The Workforce in my pocket.
The internet used to be my university. Now it’s that and so much more.
I had a kid at 19. Dropped out of college to start making money. Had a family to look out for. And also insatiable ambition. Being a teen dad intensified it. I was going to make something of myself. I had to learn as much as possible.
The internet became my university. I learned to write sales copy for Copyblogger.com. I learned how to code from Codecademy. Brad Feld’s blog taught me about startups. Seth Godin talks on YouTube taught me about small business and marketing.
I leaned in hard. I learned enough to make me an effective leader. Enough to give me confidence to start my own thing. I kept leaning on the internet to help me out, but it started to let me down.
Algorithms stole my attention. The internet stopped being the place I learned what I wanted to learn. It turned into a slot machine. Pull the lever and get some content. But the content wasn’t helpful. I stopped searching for knowledge. Started scrolling to see what the internet had in store for me. It became the place where I procrastinated.
I was sick of it. Tired of wasting time. Tired of feeling distracted. Tired of wanting to learn but ending up down a tunnel of junk food-style content.
Then ChatGPT came around.
I’ve been playing with it since OpenAI released GPT-3. I watched an app turn a sketch into a website. I was shocked. I forked out 20 bucks. I had to see what this new tool could do.
I started feeding it questions and giving it assignments.
What questions should I ask my customers to discover new product ideas?
Design a marathon plan and put the daily and weekly mileage on a table.
What would [some expert] advise me to do about [my problem]?
Pretend you are a support agent who works in a maintenance department. Help me troubleshoot an issue I am having.
The results were all over the place. Sometimes they were helpful. Other times they were nonsense. It would have been easy to write off the new tech as not ready. But one thing was consistent. It kept getting better. Better at a faster rate than any other tech I’ve ever used. Years better in months. It keeps happening. Faster and faster.
It became more reliable. More useful.
One day, I was struggling to close some new business. The prospect was haggling over price. I was trying defend our value. It was going nowhere. I asked ChatGPT for help. Gave it all of my call transcripts and emails. Asked it to be the best enterprise software sales person that ever existed. Told it to help me save the deal. It found something I failed to see. I closed the deal.
AI is simultaneously the biggest opportunity and the biggest threat to my business.
On the threat side, I fear one day people won’t need to buy software. They won’t need my software. Instead of buying software from a company. They’ll just fire up a chat in a AI app. Tell it what they want to do. AI will make them all the tools they need to hit their goals.
Maybe you want to start a company. You can tell an AI what you want to do. It will start building your resources and tools. One chat thread will turn into everything you need. It will plug into any third party service. It will spin up accounting software, an email server, get your website online. You’ll be able to do the work of 20 plus people. You’ll have a consultant in your pocket. This won’t happen for a decade, but it will happen.
While this scares me, it excites me. Because if this is the new reality, it will be the reality for me. I know what I can do with it.

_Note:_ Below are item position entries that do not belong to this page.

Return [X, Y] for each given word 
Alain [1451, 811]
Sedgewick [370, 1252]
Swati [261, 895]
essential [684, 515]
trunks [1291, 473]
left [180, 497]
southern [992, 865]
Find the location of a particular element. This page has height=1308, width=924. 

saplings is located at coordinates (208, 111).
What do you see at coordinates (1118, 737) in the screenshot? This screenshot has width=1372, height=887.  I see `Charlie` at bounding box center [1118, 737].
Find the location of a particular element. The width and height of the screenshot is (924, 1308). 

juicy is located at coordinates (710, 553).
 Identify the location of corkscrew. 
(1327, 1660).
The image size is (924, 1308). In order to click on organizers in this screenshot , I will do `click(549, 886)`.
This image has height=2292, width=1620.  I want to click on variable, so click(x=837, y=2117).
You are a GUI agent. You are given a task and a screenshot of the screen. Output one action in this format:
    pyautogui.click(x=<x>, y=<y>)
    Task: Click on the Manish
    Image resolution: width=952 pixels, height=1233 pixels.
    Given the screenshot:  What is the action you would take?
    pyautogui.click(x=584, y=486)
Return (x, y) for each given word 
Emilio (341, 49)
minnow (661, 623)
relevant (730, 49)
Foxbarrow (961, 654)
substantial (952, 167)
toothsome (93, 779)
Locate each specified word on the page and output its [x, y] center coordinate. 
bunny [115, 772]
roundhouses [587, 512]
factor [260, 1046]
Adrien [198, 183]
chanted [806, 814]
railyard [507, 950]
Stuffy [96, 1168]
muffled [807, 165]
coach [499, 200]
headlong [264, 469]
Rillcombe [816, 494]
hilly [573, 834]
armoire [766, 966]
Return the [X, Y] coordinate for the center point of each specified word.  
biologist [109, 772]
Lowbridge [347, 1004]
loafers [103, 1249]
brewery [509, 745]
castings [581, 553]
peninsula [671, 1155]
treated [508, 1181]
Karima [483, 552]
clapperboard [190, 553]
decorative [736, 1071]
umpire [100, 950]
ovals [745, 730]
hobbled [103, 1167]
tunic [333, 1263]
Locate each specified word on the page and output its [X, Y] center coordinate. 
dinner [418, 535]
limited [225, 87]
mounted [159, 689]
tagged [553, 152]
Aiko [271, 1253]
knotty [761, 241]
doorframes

I’m excited about what AI makes possible right now. There’s never been a better time to be an idea person. If you have vision, taste, and communication skills, you can get a lot done with a ChatGPT Pro account. It does what I used to hire people on Fiverr to do. It made the image for this post. It reviews contracts. Writes them too. Performs research projects. Answers questions. Edits my work. (I still have not been able to get any real software development done. Maybe because I don’t know enough to know good work from bad work. I can only judge working or not.)
I have a growing toolkit of AI apps for specific purposes. My favorite right now is called Spiral. I feed it a meeting transcript and it turns it into whatever I want. Writes it like I write based on examples I give it. It takes work I’ve already done—my words—and turns it into something else that’s useful. ChatGPT is still my workhorse.
The better these tools get, the better I get.
But maybe you are reading this and it scares you. It shouldn’t. Every new technology was exciting to the people that built with it and scary to the people who didn’t. People eventually caught up. Started using new technology themselves. Most people’s lives improved whether they contributed to progress or not.
AI is no different. You’ll either adopt it and benefit, or you’ll benefit from the people who adopt it. But either way, life will get better for people on general basis.
AI is only revolutionary in the hands of people who build, make, grow, and do. Most people won’t do anything with it. It will be the same as other tools and tech. The minority will use it to make things. Most will use it to entertain themselves. Consume. Do less. Waste more time.
Management skills and idea skills will take the place of knowledge skills.
You have to be able to set a vision, communicate clearly, and be an excellent judge of good work. So you need great ideas, clear thinking, and great taste.
Where do I land? I'm the teen dad who needed to learn fast and make something of himself. Now I have a workforce in my pocket. I am excited. Grateful to have tools that help me overcome what I cannot do alone. Tools that help me work faster. Move past obstacles. Keep me from procrastination. The internet university I once loved is finally back, but this time it's interactive, adaptive, and always ready to help.